● Your instructions:
Reproduce the records below verbatim, starting at the line containing "Open the 足球 category" and ending at the line containing "Looking at the", and omit the pictures from your answer.

● Given information:
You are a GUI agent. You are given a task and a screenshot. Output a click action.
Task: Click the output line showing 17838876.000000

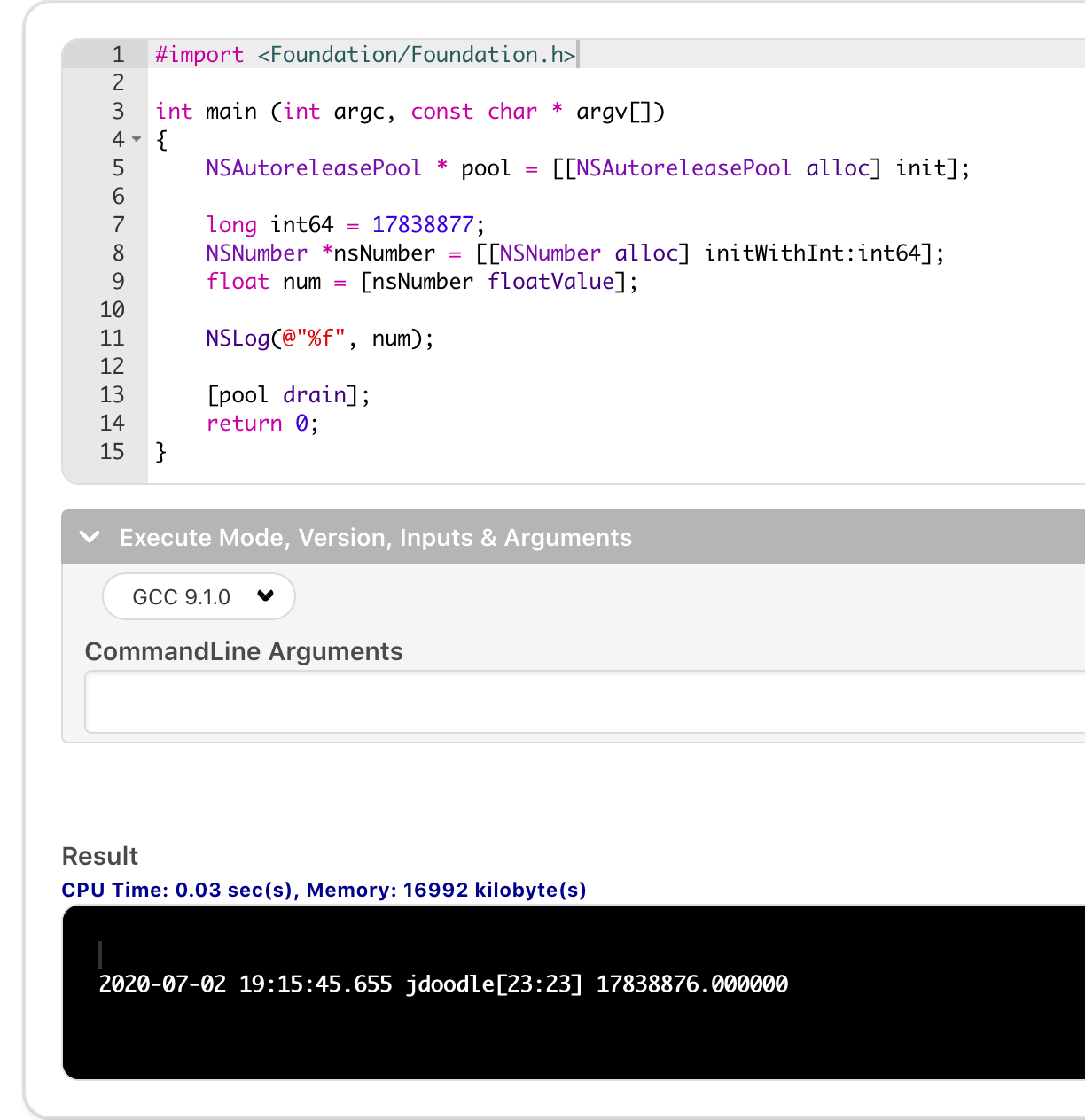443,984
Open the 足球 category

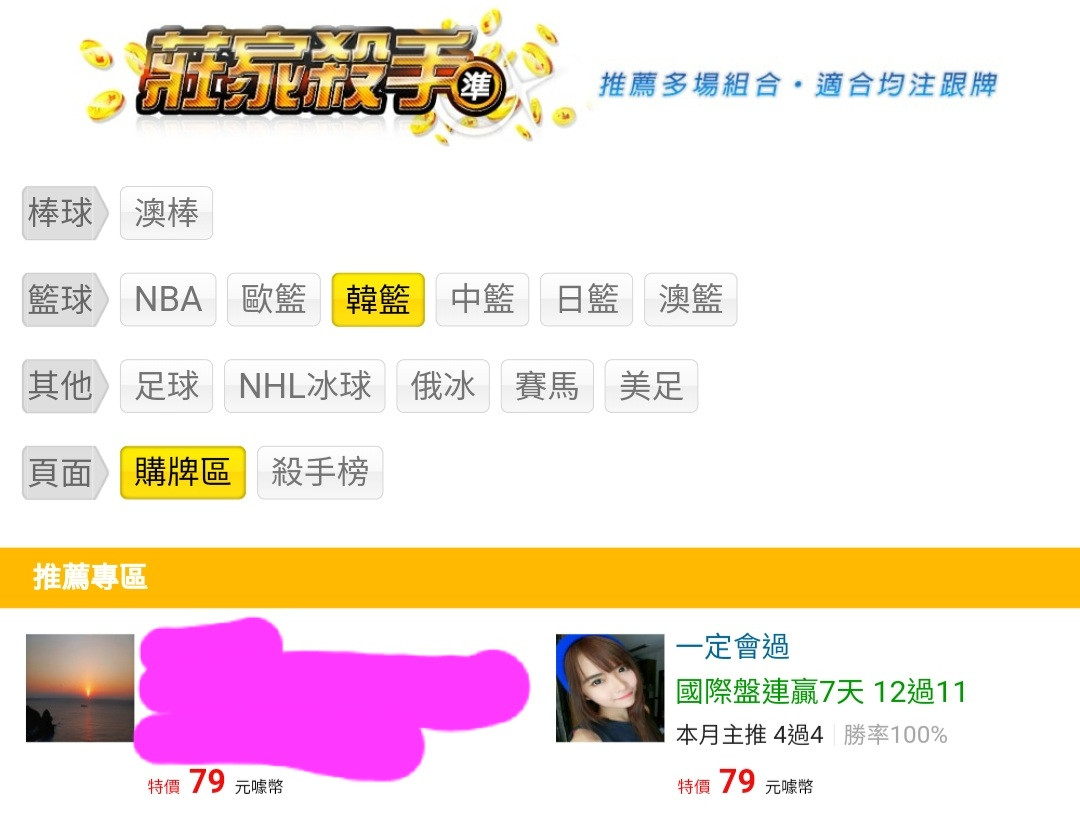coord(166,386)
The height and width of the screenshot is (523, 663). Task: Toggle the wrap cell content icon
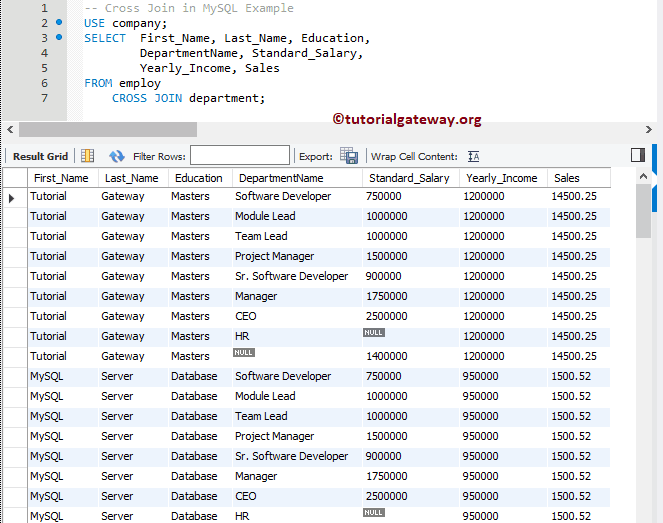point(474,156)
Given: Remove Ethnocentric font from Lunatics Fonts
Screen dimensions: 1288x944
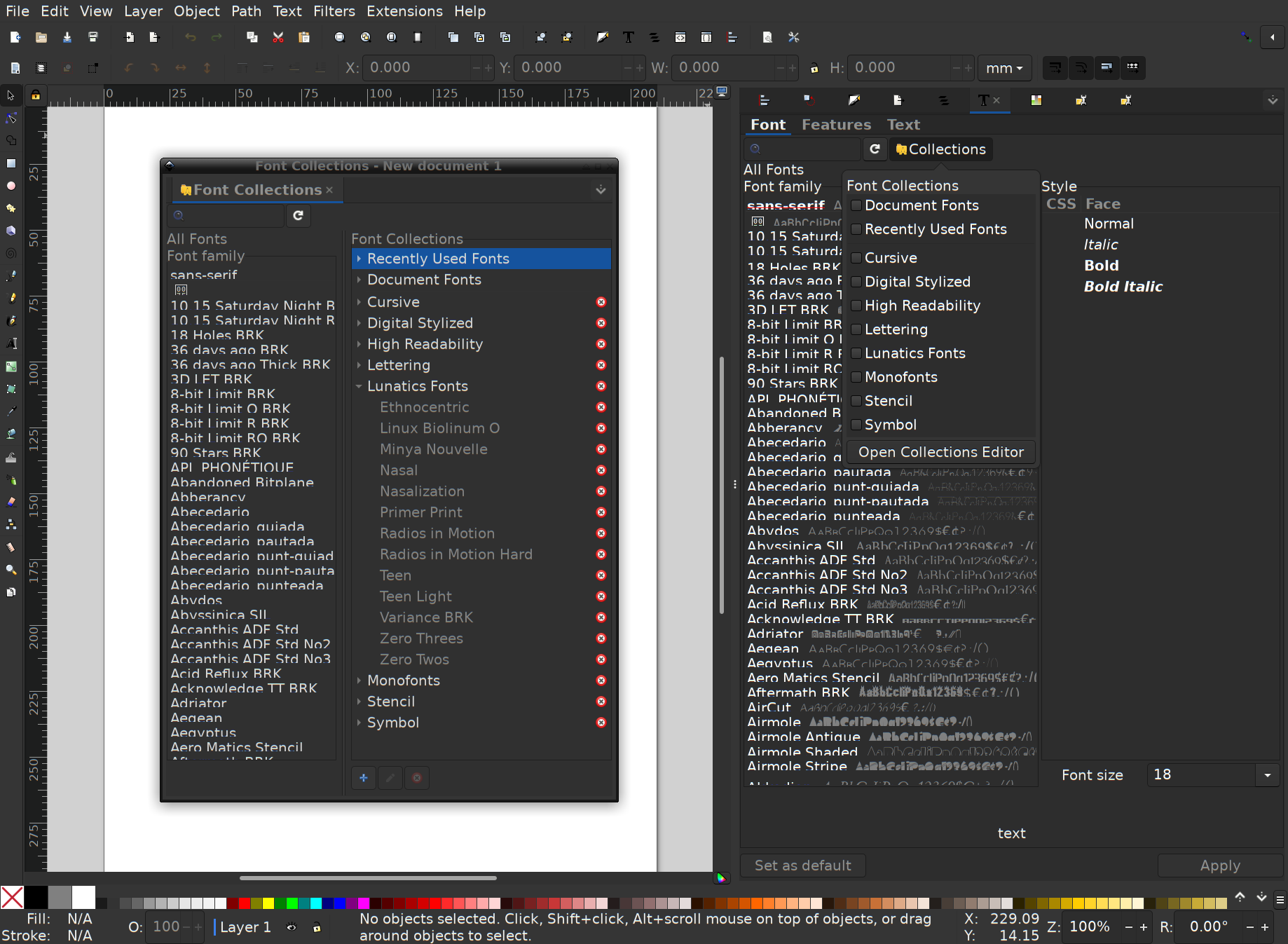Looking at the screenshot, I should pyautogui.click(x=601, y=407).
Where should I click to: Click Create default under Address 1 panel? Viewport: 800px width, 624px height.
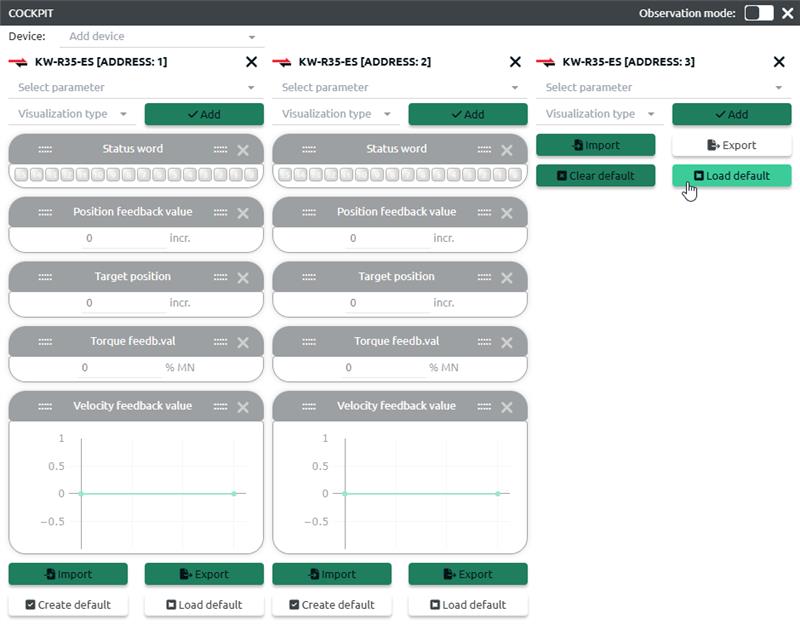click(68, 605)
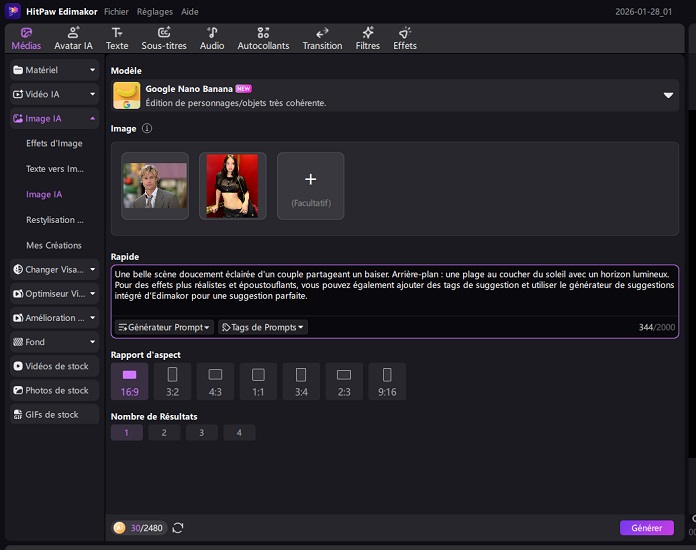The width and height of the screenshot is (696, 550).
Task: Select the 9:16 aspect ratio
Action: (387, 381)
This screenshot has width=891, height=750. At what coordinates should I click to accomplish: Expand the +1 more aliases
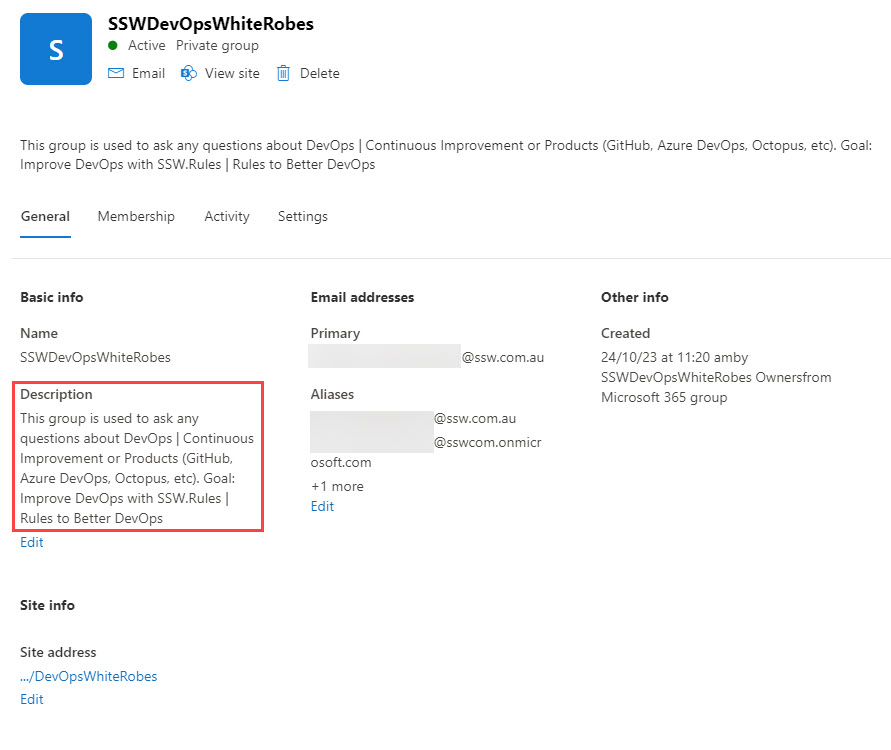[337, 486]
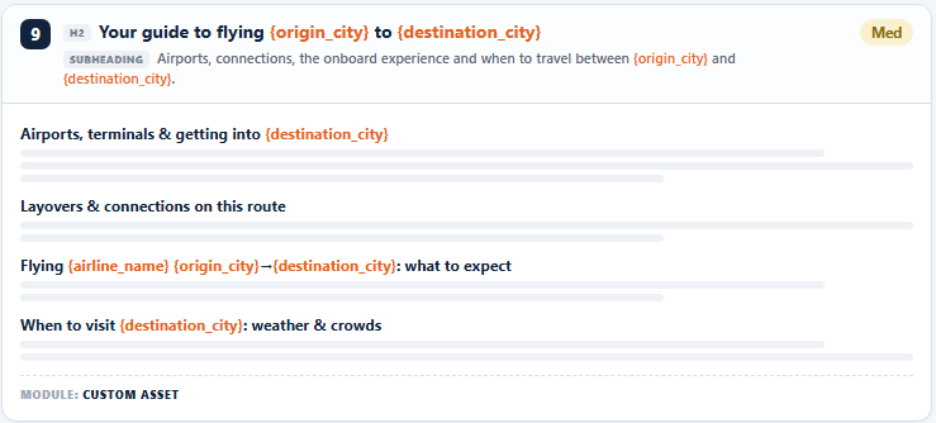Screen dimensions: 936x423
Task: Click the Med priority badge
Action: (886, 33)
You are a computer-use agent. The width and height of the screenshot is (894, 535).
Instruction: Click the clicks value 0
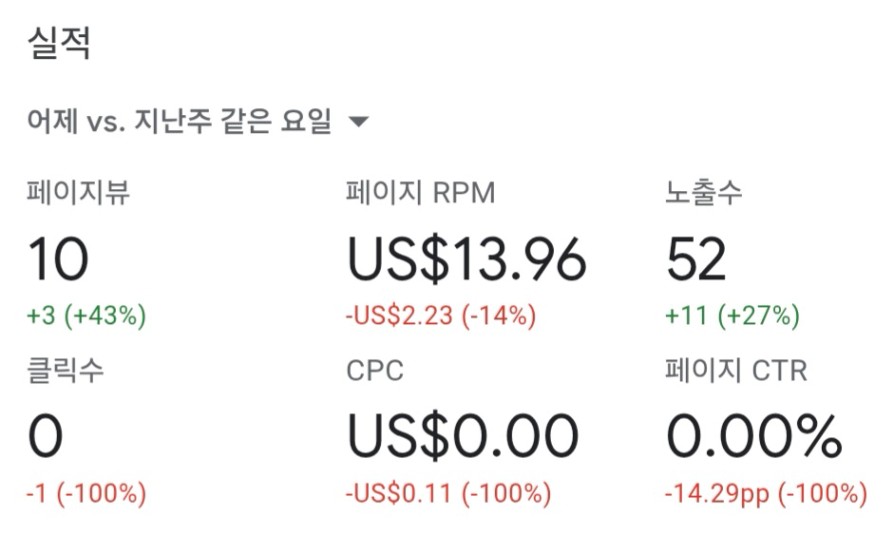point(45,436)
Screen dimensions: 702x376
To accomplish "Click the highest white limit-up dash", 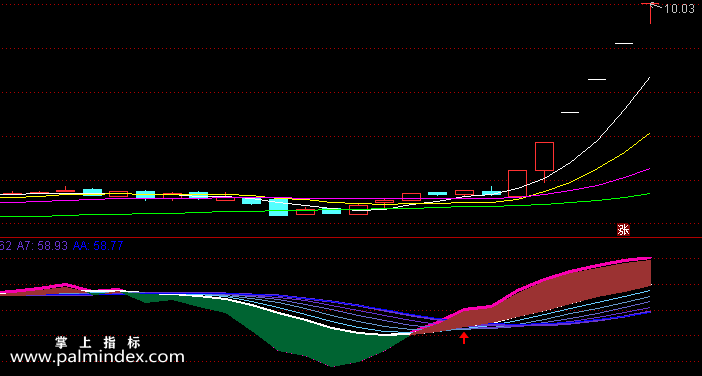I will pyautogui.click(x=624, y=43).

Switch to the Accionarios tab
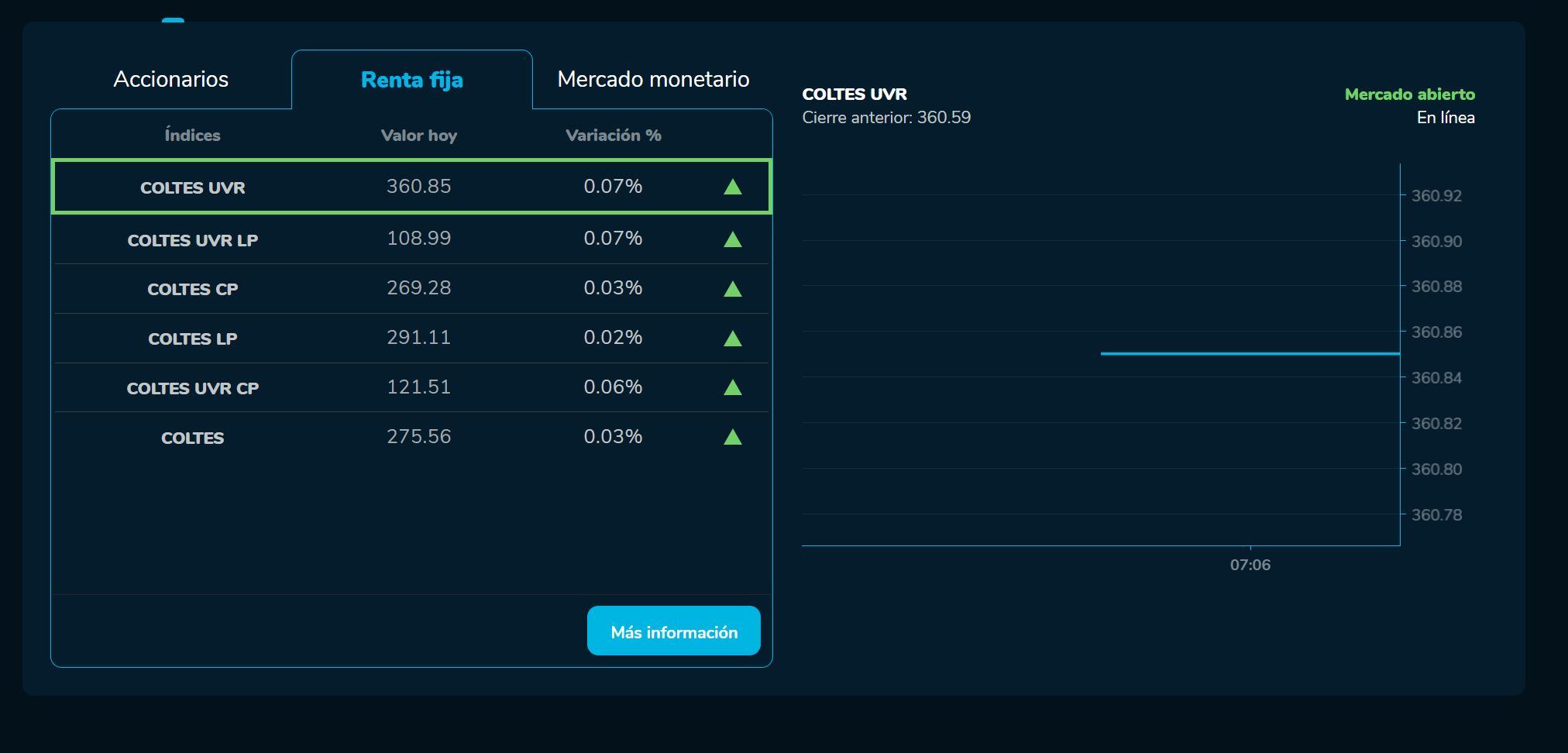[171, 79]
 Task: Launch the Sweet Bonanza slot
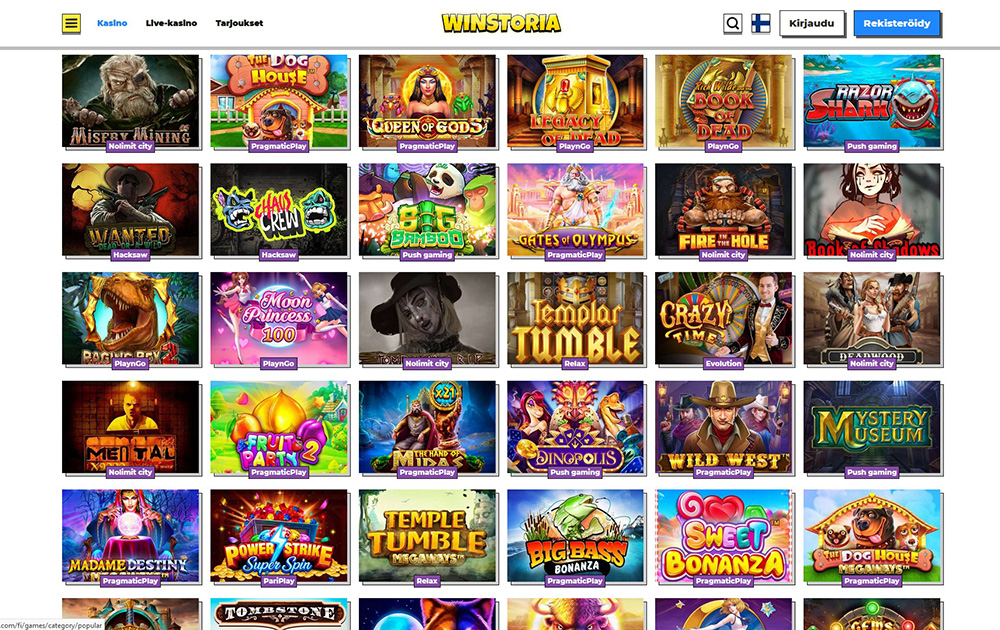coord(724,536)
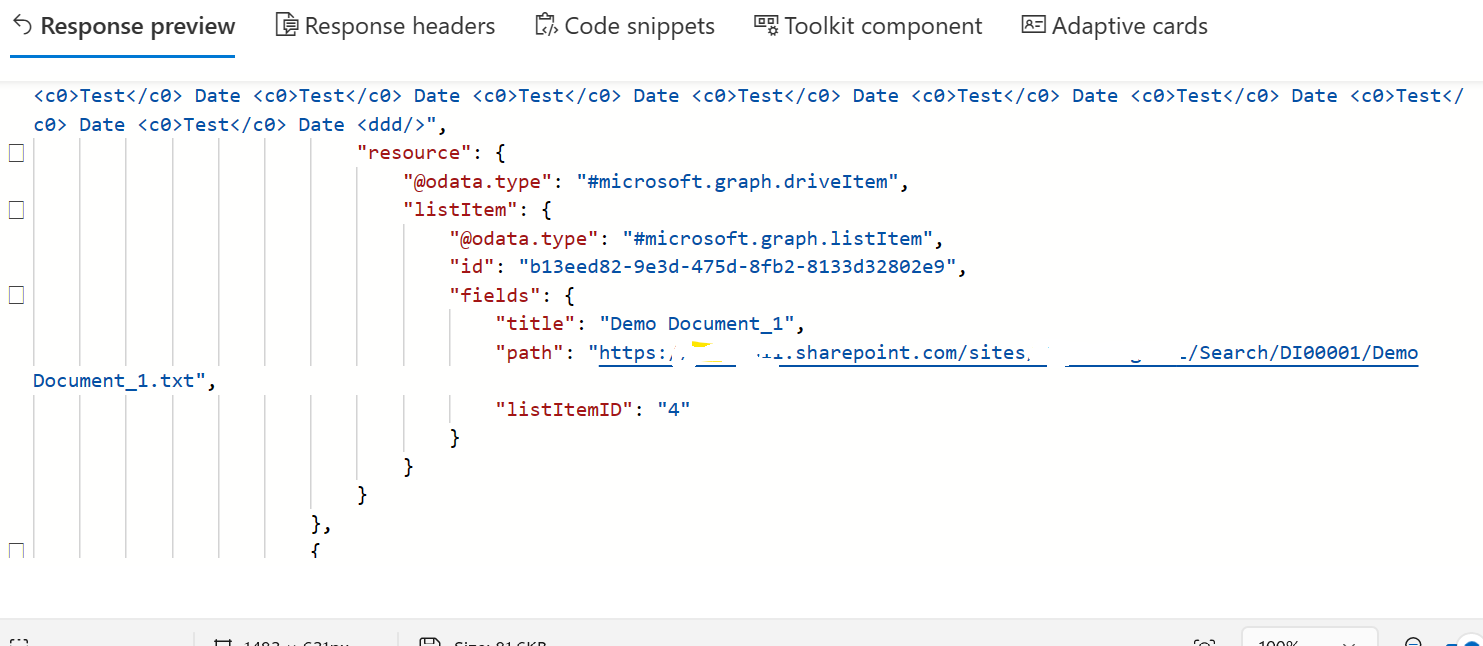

● The result:
Open the 足球 category

coord(166,386)
The height and width of the screenshot is (523, 663). Task: Toggle the wrap cell content icon
point(474,156)
Given: Remove Ethnocentric font from Lunatics Fonts
Screen dimensions: 1288x944
Looking at the screenshot, I should pyautogui.click(x=601, y=407).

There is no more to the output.